(Collection entries)
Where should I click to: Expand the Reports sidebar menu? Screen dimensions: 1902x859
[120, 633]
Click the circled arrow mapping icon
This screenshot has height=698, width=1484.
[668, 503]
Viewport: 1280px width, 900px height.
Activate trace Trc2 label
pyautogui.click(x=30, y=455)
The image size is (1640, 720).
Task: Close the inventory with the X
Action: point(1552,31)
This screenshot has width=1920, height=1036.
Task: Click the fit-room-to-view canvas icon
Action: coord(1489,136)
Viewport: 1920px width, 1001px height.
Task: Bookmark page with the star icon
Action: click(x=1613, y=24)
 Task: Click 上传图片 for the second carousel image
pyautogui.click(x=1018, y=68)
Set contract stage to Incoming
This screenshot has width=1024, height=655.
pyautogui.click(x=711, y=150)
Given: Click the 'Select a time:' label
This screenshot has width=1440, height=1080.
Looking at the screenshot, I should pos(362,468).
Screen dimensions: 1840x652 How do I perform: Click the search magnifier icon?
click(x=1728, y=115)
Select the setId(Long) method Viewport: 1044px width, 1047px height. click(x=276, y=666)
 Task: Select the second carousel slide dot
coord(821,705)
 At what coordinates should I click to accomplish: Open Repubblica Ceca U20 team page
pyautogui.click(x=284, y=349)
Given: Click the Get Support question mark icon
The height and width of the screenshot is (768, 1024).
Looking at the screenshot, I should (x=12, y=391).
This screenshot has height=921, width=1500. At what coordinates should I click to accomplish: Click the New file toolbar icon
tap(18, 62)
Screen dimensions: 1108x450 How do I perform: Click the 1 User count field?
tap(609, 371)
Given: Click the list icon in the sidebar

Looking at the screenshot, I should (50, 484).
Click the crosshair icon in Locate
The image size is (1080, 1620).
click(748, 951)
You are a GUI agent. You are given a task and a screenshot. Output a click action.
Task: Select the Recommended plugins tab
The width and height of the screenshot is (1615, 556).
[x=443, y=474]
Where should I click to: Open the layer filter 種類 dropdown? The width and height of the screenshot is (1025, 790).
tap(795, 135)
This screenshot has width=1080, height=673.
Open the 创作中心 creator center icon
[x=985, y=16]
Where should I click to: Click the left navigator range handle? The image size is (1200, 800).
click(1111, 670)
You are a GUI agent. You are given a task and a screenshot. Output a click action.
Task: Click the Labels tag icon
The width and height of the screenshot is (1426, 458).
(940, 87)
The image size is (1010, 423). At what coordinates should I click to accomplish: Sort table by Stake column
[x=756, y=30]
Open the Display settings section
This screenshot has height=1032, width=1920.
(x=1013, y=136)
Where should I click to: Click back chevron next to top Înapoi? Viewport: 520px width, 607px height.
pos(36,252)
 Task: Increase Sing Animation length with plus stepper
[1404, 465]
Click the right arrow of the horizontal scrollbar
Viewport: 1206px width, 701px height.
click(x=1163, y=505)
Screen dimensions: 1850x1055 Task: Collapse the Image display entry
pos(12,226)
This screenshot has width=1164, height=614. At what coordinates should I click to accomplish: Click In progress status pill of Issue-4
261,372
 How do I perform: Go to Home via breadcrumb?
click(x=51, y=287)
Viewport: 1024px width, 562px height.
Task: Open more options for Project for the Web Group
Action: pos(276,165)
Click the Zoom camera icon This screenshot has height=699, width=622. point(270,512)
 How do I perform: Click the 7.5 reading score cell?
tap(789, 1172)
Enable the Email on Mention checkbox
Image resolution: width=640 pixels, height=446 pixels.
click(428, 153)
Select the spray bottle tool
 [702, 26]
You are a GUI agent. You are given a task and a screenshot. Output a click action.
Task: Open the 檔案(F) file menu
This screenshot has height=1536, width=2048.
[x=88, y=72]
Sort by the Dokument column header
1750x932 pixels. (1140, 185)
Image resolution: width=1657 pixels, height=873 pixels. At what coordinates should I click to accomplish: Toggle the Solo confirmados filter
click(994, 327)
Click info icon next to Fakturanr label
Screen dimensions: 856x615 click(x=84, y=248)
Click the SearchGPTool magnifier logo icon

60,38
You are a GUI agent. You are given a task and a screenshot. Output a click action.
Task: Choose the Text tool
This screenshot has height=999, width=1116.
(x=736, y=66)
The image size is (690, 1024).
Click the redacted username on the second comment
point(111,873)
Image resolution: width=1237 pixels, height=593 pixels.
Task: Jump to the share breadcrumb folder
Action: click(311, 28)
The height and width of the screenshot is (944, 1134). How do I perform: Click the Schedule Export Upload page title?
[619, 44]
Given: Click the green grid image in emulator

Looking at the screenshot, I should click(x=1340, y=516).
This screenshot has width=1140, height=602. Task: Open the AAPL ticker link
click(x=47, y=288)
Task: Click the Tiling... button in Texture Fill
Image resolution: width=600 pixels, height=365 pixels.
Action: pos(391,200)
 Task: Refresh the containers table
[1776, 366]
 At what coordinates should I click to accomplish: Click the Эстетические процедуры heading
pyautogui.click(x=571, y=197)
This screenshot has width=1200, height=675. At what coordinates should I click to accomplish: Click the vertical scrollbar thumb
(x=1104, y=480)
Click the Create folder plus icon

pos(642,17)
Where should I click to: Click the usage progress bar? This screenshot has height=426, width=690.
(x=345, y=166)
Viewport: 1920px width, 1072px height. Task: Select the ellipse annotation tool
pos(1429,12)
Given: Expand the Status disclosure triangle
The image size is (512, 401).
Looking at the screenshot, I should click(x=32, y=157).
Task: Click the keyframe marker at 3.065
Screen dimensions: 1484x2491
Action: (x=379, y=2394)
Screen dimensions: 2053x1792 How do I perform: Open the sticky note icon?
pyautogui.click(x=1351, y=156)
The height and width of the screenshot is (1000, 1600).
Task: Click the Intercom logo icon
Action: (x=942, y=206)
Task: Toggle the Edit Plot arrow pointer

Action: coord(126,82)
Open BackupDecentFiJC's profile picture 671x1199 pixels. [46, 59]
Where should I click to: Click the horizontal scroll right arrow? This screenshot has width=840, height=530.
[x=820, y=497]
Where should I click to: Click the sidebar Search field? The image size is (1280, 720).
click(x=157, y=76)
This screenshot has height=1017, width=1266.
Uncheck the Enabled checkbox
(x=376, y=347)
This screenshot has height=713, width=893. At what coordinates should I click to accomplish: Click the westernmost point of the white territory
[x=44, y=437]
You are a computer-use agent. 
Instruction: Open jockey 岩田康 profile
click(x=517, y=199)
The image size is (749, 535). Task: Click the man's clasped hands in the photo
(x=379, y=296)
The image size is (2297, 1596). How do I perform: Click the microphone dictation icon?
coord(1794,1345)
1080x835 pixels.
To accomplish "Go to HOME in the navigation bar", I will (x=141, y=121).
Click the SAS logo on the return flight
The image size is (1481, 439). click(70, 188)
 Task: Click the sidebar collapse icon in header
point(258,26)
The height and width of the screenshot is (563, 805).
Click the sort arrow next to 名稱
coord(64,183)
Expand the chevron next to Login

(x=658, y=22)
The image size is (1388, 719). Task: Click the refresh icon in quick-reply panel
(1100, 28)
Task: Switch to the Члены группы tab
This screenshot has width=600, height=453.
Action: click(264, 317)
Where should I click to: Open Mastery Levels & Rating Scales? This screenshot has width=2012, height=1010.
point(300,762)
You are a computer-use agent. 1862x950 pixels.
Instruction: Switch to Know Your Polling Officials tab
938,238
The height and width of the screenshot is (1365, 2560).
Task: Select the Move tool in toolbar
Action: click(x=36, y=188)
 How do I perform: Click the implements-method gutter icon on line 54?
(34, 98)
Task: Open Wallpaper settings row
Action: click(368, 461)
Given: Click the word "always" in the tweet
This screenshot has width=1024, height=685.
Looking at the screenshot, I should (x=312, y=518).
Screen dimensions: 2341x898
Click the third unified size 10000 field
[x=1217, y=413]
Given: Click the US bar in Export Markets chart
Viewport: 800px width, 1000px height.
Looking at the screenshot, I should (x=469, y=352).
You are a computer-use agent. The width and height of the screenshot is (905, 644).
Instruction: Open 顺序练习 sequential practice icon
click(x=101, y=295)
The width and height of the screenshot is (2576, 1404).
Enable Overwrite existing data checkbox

- Exercise aim
Copy out the lines exactly, beginning with the line that contains "Image resolution: width=1657" and ending with the line that contains "Action: click(311, 28)", both included.

- Exercise solution
Image resolution: width=1657 pixels, height=873 pixels. At what coordinates should I click to accomplish: Toggle the Solo confirmados filter
click(994, 327)
Click info icon next to Fakturanr label
Screen dimensions: 856x615 click(x=84, y=248)
Click the SearchGPTool magnifier logo icon

60,38
You are a GUI agent. You are given a task and a screenshot. Output a click action.
Task: Choose the Text tool
This screenshot has height=999, width=1116.
(x=736, y=66)
The image size is (690, 1024).
Click the redacted username on the second comment
point(111,873)
Image resolution: width=1237 pixels, height=593 pixels.
Task: Jump to the share breadcrumb folder
Action: click(311, 28)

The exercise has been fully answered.